(Beginning of ENTRIES SHOWN)

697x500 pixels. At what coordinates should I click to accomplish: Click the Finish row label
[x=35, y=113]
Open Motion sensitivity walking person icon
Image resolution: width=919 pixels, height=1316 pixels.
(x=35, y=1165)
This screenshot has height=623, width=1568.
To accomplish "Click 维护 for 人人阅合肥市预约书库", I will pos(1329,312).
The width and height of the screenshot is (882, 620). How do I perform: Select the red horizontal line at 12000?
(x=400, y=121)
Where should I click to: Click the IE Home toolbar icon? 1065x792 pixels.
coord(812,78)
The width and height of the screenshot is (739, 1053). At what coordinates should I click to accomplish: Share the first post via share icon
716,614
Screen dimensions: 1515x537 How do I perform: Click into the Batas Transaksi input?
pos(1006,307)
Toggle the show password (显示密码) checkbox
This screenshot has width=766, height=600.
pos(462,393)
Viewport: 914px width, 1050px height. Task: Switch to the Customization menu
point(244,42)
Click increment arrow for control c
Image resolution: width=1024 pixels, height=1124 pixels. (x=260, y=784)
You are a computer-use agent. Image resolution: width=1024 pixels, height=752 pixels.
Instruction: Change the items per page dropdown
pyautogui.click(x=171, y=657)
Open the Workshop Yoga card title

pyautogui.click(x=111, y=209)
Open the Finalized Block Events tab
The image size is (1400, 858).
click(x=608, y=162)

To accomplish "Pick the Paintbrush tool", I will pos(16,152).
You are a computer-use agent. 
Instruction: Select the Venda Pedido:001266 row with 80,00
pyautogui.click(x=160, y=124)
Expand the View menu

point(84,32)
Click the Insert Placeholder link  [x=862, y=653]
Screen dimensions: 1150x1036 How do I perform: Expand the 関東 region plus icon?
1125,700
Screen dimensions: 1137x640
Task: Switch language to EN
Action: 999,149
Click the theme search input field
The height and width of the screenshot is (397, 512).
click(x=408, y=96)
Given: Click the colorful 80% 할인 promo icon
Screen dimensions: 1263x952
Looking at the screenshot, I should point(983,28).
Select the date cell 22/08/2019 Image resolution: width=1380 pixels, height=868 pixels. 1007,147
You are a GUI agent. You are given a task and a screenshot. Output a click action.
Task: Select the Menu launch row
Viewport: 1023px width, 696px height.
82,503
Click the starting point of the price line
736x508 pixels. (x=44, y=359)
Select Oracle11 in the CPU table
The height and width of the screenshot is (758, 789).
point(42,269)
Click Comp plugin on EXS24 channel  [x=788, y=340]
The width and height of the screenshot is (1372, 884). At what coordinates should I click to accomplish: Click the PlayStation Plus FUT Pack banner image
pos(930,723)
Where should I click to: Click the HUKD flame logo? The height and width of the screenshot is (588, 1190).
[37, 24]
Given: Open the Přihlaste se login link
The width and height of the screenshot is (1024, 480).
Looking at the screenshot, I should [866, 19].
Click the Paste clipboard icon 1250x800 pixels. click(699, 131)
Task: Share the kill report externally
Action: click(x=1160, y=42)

(End of ENTRIES SHOWN)

**YOUR TASK:** Word for word, write out every entry shown above.

**REPLY TO THE EXERCISE:**
697x500 pixels. At what coordinates should I click to accomplish: Click the Finish row label
[x=35, y=113]
Open Motion sensitivity walking person icon
Image resolution: width=919 pixels, height=1316 pixels.
(x=35, y=1165)
This screenshot has height=623, width=1568.
To accomplish "Click 维护 for 人人阅合肥市预约书库", I will pos(1329,312).
The width and height of the screenshot is (882, 620). How do I perform: Select the red horizontal line at 12000?
(x=400, y=121)
Where should I click to: Click the IE Home toolbar icon? 1065x792 pixels.
coord(812,78)
The width and height of the screenshot is (739, 1053). At what coordinates should I click to accomplish: Share the first post via share icon
716,614
Screen dimensions: 1515x537 How do I perform: Click into the Batas Transaksi input?
pos(1006,307)
Toggle the show password (显示密码) checkbox
This screenshot has width=766, height=600.
pos(462,393)
Viewport: 914px width, 1050px height. Task: Switch to the Customization menu
point(244,42)
Click increment arrow for control c
Image resolution: width=1024 pixels, height=1124 pixels. (x=260, y=784)
You are a computer-use agent. Image resolution: width=1024 pixels, height=752 pixels.
Instruction: Change the items per page dropdown
pyautogui.click(x=171, y=657)
Open the Workshop Yoga card title

pyautogui.click(x=111, y=209)
Open the Finalized Block Events tab
The image size is (1400, 858).
click(x=608, y=162)

To accomplish "Pick the Paintbrush tool", I will pos(16,152).
You are a computer-use agent. 
Instruction: Select the Venda Pedido:001266 row with 80,00
pyautogui.click(x=160, y=124)
Expand the View menu

point(84,32)
Click the Insert Placeholder link  [x=862, y=653]
Screen dimensions: 1150x1036 How do I perform: Expand the 関東 region plus icon?
1125,700
Screen dimensions: 1137x640
Task: Switch language to EN
Action: 999,149
Click the theme search input field
The height and width of the screenshot is (397, 512).
click(x=408, y=96)
Given: Click the colorful 80% 할인 promo icon
Screen dimensions: 1263x952
Looking at the screenshot, I should point(983,28).
Select the date cell 22/08/2019 Image resolution: width=1380 pixels, height=868 pixels. 1007,147
You are a GUI agent. You are given a task and a screenshot. Output a click action.
Task: Select the Menu launch row
Viewport: 1023px width, 696px height.
82,503
Click the starting point of the price line
736x508 pixels. (x=44, y=359)
Select Oracle11 in the CPU table
The height and width of the screenshot is (758, 789).
point(42,269)
Click Comp plugin on EXS24 channel  [x=788, y=340]
The width and height of the screenshot is (1372, 884). At what coordinates should I click to accomplish: Click the PlayStation Plus FUT Pack banner image
pos(930,723)
Where should I click to: Click the HUKD flame logo? The height and width of the screenshot is (588, 1190).
[37, 24]
Given: Open the Přihlaste se login link
The width and height of the screenshot is (1024, 480).
Looking at the screenshot, I should [866, 19].
Click the Paste clipboard icon 1250x800 pixels. click(699, 131)
Task: Share the kill report externally
Action: click(x=1160, y=42)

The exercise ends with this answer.